*Exercise objective*: Reproduce the records from the very start down to the line containing "Already Looking (1191, 656)", swapping "Powder Room" for "Sewing Room" and keeping everything else the same.
** BEGIN Extracted entries **
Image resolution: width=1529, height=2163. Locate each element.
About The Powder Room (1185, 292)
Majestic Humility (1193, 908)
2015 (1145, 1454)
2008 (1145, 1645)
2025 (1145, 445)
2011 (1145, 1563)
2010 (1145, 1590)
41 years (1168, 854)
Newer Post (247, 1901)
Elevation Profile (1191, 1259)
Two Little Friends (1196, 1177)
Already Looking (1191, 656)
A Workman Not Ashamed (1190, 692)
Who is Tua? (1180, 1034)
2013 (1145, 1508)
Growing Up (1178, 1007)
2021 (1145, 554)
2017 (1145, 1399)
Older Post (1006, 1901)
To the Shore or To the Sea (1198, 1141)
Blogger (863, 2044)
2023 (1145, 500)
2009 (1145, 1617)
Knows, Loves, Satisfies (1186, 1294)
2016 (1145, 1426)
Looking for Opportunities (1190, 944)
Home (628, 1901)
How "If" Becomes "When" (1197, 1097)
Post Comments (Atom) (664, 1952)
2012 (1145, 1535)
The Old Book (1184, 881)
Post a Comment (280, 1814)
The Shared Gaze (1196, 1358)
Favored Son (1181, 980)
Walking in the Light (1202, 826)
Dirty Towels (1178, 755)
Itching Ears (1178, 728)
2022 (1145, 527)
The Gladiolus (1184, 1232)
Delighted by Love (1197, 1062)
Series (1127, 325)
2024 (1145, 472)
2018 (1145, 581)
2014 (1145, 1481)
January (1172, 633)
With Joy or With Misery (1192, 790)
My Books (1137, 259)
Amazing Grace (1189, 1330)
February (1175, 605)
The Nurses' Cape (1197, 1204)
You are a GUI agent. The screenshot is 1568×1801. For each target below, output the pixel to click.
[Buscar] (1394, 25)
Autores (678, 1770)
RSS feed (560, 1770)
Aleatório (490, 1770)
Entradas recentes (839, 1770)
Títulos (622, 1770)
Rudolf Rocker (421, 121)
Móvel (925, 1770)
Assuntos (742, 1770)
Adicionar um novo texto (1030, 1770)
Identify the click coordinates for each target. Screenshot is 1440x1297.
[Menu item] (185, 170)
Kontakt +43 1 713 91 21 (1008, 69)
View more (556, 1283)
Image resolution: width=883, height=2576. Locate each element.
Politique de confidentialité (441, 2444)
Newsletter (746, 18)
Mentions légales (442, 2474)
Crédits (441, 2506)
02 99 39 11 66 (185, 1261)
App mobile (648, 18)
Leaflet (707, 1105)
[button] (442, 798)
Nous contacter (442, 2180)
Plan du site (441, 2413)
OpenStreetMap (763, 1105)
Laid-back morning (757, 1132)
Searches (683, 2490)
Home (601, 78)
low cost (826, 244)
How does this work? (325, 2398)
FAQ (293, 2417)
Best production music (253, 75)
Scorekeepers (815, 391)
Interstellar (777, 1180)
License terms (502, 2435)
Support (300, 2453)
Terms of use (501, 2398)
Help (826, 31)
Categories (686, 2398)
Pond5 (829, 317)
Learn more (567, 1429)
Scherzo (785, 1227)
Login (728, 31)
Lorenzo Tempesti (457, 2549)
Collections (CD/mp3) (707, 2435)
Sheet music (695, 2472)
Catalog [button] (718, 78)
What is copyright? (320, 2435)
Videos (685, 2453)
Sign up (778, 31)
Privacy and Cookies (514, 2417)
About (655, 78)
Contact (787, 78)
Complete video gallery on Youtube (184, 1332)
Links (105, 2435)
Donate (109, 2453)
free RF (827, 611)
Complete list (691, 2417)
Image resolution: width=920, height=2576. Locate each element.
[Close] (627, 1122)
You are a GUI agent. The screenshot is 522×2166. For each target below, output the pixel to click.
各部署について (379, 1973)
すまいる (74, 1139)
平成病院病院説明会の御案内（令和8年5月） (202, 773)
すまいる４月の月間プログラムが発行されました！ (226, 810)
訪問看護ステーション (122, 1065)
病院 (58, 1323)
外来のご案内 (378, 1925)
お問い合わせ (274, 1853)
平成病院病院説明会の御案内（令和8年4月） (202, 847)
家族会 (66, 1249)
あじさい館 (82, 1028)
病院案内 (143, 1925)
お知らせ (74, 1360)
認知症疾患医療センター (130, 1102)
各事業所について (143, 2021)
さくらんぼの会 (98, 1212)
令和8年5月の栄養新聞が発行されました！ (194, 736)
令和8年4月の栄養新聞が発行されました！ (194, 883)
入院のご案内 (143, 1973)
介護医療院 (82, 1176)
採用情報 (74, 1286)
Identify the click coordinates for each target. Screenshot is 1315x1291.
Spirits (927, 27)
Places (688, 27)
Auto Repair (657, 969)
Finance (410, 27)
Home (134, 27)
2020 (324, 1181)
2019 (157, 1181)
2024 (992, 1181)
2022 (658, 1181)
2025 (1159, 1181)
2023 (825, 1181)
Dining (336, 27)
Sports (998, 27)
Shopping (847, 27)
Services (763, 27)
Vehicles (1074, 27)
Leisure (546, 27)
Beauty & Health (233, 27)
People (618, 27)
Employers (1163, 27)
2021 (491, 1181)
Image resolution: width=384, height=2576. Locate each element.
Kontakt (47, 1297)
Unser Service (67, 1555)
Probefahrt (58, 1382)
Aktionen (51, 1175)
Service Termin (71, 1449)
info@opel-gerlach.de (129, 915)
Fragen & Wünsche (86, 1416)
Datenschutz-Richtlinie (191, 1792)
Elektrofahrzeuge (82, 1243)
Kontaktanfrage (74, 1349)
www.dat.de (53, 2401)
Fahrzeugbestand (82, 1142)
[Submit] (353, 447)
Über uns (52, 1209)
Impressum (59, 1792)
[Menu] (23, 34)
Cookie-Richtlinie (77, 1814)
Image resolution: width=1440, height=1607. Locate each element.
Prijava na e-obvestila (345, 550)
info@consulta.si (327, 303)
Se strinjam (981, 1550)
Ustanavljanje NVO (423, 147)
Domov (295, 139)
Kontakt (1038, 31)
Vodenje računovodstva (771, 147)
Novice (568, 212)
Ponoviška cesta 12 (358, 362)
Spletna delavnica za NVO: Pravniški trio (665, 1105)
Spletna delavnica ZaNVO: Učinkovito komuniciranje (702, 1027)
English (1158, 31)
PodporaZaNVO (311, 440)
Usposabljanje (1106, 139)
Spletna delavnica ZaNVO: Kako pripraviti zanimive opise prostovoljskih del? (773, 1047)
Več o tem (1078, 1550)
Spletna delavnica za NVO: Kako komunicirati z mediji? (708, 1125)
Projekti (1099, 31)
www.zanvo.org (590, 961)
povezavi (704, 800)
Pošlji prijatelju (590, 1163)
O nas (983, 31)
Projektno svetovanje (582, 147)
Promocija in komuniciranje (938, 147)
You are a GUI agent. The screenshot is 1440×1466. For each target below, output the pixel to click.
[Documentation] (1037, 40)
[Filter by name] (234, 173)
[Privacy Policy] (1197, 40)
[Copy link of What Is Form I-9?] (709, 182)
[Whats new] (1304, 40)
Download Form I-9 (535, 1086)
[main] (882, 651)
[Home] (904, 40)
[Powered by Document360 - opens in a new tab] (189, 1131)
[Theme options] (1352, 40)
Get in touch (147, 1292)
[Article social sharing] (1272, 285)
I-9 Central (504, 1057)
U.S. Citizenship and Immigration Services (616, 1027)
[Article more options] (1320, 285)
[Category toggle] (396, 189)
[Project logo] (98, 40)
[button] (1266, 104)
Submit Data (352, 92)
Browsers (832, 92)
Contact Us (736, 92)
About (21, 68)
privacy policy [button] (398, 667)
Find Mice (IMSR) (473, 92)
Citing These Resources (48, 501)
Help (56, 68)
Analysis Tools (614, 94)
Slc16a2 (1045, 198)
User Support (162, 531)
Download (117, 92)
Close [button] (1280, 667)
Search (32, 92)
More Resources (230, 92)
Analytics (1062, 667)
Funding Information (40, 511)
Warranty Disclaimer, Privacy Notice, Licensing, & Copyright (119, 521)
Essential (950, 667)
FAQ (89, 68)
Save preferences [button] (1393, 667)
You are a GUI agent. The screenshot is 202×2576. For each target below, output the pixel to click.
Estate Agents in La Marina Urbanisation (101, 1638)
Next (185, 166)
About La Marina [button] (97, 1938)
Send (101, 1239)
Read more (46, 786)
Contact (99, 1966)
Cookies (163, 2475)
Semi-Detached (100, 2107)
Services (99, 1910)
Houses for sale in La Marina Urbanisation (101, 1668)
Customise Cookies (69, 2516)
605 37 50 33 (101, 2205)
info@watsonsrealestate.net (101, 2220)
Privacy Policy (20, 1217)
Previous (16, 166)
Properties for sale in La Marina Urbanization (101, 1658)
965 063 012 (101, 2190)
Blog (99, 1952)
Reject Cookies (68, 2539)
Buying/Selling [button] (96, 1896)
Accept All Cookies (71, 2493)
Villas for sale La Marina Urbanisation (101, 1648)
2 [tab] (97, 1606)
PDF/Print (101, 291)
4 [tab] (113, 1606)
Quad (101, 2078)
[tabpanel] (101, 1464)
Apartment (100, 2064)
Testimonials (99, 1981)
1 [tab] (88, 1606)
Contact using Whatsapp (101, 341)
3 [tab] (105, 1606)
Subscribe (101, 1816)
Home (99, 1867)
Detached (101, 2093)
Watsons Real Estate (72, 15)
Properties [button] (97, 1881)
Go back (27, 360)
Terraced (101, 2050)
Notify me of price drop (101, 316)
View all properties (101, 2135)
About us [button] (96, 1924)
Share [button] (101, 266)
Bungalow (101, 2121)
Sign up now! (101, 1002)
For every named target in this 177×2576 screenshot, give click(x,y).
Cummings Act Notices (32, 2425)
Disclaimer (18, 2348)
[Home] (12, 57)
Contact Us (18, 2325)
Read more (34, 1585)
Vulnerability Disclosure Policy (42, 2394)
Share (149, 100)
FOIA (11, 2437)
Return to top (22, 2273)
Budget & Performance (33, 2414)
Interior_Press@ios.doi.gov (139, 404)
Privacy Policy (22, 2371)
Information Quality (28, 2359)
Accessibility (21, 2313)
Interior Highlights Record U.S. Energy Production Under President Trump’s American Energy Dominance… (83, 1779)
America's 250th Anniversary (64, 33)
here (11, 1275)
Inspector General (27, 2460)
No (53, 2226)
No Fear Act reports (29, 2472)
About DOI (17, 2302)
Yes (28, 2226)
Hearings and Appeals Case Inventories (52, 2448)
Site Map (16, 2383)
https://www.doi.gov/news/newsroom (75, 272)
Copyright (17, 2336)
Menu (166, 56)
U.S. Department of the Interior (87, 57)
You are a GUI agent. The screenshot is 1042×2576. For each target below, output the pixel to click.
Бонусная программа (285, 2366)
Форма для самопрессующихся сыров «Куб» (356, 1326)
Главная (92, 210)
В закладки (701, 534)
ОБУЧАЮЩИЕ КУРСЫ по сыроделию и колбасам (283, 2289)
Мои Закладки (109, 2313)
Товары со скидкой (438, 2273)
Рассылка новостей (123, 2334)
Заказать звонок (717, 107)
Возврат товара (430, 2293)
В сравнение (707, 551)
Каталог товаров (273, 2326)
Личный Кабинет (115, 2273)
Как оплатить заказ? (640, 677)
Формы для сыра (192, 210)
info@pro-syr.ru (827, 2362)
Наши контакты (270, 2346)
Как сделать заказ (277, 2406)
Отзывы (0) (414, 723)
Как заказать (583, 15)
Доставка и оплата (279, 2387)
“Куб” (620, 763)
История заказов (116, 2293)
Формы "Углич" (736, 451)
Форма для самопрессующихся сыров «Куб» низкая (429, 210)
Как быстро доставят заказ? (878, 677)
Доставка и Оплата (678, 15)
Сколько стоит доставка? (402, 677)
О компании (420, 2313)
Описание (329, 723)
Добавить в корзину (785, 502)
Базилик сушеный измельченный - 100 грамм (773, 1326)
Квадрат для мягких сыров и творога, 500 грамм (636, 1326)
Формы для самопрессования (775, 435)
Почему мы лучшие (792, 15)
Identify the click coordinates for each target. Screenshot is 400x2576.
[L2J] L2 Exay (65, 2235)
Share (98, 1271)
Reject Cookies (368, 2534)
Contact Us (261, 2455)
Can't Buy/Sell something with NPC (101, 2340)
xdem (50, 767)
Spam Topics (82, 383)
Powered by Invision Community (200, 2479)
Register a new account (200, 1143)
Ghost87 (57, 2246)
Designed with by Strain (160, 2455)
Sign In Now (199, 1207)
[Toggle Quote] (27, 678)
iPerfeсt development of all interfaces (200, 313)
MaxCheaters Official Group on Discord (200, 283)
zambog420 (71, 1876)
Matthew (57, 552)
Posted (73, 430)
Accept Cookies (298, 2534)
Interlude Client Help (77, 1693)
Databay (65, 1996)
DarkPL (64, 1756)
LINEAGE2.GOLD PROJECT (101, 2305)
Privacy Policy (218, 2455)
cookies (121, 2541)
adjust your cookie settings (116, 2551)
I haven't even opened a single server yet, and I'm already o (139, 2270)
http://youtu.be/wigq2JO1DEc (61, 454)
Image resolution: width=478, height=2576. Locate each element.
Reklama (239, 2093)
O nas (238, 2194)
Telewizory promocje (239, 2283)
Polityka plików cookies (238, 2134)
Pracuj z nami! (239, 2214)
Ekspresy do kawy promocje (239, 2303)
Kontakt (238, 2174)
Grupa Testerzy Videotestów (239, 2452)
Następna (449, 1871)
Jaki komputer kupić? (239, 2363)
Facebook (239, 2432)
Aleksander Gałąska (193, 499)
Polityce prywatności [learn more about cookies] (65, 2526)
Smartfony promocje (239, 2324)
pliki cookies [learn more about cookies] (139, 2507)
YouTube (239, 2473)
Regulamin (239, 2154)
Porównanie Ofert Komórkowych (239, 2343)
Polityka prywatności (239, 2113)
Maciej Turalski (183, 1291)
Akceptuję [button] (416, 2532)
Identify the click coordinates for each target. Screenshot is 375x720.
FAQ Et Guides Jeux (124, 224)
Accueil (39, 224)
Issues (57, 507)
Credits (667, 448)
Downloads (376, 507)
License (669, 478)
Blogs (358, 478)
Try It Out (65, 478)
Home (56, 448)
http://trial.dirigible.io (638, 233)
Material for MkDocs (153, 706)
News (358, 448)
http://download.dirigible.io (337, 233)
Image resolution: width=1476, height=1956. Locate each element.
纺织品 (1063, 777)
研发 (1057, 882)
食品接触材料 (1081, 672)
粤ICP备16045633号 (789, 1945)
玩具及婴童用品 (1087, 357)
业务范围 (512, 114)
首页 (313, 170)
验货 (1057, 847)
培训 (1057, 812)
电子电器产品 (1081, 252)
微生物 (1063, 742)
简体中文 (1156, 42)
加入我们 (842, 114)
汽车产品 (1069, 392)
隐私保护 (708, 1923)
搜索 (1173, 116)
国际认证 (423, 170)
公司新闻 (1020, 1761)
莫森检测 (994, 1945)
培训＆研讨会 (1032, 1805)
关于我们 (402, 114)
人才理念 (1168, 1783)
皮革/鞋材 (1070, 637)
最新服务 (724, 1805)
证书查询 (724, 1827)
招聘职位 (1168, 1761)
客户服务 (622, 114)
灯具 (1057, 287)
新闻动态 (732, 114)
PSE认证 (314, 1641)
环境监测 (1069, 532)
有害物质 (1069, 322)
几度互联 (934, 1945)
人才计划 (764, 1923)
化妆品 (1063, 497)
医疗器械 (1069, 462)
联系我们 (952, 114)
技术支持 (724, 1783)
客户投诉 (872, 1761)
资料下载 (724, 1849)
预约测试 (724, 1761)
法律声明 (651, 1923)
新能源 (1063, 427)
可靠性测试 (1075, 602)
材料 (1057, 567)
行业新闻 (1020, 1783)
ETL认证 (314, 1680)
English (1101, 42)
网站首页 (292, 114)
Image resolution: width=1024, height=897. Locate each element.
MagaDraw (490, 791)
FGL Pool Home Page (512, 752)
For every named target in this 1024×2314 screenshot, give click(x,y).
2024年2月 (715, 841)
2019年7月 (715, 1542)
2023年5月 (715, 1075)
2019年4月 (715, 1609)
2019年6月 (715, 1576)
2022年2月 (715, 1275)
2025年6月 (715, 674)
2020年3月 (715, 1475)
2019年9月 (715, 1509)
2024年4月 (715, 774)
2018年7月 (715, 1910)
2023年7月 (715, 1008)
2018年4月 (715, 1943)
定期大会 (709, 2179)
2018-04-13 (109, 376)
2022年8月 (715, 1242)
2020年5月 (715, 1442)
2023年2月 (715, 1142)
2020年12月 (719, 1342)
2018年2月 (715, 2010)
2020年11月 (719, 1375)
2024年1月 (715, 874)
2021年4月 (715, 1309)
** END Extracted entries **
*Written solution*:
Image resolution: width=1529, height=2163. Locate each element.
About The Sewing Room (1185, 292)
Majestic Humility (1193, 908)
2015 (1145, 1454)
2008 (1145, 1645)
2025 (1145, 445)
2011 (1145, 1563)
2010 (1145, 1590)
41 years (1168, 854)
Newer Post (247, 1901)
Elevation Profile (1191, 1259)
Two Little Friends (1196, 1177)
Already Looking (1191, 656)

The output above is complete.